Abstract

Treatment of mice with anti-L3T4, a monoclonal antibody directed against helper T-cells, impairs clearance of intestinal Giardia muris infection. The present study examined the effect of anti-L3T4 treatment on mouse Peyer's patch cytoarchitecture and on the distribution of T-cell subsets within microenvironments of the follicle. Female BALB/c mice, aged 8 weeks, were given 4-7 weekly injections of either anti-L3T4 (1 mg/wk) or PBS (control group), and Peyer's patches were examined by immunohistochemistry or flow cytometry. In anti-L3T4-treated mice, Peyer's patch follicles (B-cell areas) were about two thirds the size of follicles in controls, and virtually all the size difference occurred in germinal centers.
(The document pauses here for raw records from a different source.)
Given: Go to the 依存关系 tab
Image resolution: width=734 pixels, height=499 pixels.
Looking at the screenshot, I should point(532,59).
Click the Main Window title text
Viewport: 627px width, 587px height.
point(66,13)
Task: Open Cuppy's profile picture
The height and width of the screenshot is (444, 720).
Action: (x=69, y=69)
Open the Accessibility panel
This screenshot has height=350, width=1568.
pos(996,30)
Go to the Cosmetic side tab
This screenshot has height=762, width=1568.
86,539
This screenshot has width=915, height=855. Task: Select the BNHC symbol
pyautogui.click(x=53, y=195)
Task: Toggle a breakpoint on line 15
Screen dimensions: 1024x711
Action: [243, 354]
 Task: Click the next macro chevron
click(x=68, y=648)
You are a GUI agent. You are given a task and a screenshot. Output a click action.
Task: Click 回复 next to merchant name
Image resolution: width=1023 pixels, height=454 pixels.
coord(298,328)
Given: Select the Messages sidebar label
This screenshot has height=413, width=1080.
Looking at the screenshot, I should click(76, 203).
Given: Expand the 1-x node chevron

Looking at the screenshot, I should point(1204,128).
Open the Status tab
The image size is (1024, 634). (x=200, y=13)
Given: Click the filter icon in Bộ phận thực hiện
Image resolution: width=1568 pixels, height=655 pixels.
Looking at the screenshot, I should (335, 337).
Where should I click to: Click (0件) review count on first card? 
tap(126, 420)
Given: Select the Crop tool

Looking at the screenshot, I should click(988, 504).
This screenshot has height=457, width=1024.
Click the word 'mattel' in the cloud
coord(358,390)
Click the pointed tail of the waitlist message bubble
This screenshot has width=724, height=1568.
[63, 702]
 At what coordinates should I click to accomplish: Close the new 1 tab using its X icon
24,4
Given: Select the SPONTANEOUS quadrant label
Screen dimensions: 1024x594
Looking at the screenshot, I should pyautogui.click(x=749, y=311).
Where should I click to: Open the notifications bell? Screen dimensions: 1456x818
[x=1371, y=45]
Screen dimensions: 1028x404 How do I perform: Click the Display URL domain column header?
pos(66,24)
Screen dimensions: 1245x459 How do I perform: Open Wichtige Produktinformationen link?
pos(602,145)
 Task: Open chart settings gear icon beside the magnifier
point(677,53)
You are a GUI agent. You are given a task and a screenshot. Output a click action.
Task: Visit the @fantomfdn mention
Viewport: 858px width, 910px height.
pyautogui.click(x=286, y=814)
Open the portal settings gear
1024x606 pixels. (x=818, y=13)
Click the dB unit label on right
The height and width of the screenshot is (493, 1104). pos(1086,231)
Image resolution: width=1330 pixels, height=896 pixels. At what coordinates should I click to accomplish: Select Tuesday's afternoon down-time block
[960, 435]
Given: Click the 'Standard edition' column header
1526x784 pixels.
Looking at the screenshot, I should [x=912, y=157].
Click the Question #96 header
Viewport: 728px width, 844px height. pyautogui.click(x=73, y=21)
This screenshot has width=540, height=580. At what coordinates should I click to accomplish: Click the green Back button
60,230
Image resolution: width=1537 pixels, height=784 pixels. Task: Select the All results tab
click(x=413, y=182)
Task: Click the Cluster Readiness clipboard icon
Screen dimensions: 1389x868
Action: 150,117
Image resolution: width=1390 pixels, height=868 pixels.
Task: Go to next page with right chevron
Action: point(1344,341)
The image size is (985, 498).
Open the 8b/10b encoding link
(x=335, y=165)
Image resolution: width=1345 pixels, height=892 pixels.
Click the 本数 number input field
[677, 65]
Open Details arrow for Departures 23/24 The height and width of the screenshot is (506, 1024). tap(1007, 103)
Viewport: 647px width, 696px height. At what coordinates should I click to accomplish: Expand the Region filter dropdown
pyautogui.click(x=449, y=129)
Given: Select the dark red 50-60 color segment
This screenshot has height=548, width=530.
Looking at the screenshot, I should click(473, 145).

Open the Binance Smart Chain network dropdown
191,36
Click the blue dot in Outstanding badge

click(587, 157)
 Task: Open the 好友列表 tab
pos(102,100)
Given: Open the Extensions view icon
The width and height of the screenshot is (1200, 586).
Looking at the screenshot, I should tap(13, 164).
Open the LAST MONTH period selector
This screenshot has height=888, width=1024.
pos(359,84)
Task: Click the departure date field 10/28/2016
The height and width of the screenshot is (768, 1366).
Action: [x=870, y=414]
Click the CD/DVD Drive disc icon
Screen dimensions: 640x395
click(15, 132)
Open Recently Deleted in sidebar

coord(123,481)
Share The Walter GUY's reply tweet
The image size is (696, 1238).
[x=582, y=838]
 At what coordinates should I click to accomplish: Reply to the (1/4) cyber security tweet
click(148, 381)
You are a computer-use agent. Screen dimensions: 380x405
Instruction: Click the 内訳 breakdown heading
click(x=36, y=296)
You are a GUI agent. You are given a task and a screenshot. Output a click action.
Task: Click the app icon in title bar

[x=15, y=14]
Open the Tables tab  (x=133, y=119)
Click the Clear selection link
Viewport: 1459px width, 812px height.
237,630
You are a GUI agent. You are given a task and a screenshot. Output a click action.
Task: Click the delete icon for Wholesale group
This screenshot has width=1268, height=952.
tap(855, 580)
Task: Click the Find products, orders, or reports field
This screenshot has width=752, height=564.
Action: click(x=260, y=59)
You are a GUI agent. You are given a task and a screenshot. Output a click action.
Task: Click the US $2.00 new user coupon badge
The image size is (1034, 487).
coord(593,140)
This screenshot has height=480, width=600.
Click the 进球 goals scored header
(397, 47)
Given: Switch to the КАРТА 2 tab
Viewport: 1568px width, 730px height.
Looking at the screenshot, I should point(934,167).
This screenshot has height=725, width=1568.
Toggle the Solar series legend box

Peyer's patches were depleted of L3T4+ cells, yet the proportion of Thy-1.2+ (all T) cells was not decreased correspondingly, and the distribution of Thy-1.2+ cells in the patches was similar to that in control mice. In anti-L3T4-treated mice, Thy-1.2+ cells consisted of (a) Ly-2+ (cytotoxic/suppressor T) cells, and (b) a population of Thy-1.2+ cells that were neither L3T4+ nor Ly-2+. After treatment, Ly-2+ cells accounted for most of the T-cells in interfollicular areas and were also scattered in follicles, in germinal centers, and below the dome epithelium--in areas where L3T4+ cells predominated in control mice. Thy-1.2+ cells that were L3T4- and Ly-2- were mainly localized below the dome epithelium. These shifts indicate complex interrelationships among different lymphocyte subsets in Peyer's patches.